Ursprünglich war für diesen Bereich einmal vorgesehen, die dortigen Zollhäuser abzureißen und neu zu bauen. Nachdem die Stadt das Areal samt Gebäude erwerben konnte, wurden hier Flüchtlinge untergebracht. Wie berichtet, sind mittlerweile die ursprünglichen Pläne verändert worden und nur ein Teil der Häuser wird abgerissen. Die Wohnbau setzt nun im südlichen Bereich darauf, keine Reihenhausbebauung vorzunehmen, sondern eine Mehrfamilienhausbebauung mit Ein- bis Vierzimmerwohnungen, die von 37 bis 95 Quadratmetern groß sind – und vor allem auch für Menschen mit geringerem Einkommen bezahlbar. Zwar sieht sich die Wohnbau in der Pflicht, Flüchtlinge unterzubringen, was in 21 Wohnungen in Weil verteilt auf das Stadtgebiet erfolge. Doch da in drei Gebäuden auf dem Gelände schon die Geflüchteten leben, gelte es hier nun auch den anderen Bevölkerungsschichten günstigen Wohnraum zur Verfügung zu stellen. Insgesamt soll so eine „gesunde Durchmischung“ stattfinden.

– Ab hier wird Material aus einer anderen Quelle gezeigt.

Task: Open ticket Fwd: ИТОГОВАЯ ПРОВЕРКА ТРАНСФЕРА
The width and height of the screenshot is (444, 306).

Ein Anwohner sorgte sich aber, dass hier eine „mittelwertige Lösung“ mit der modularen Bauweise in Holz angedacht sei. Auch das Verkehrsaufkommen und die knappen Stellplatzflächen beäugte er kritisch. Heiler und Dietz zeigten sich hingegen von der Optik der Häuser überzeugt. Die Stellplatzverordnung müsse natürlich eingehalten werden, wobei hier noch der Plan weiter ausgearbeitet werden müsse.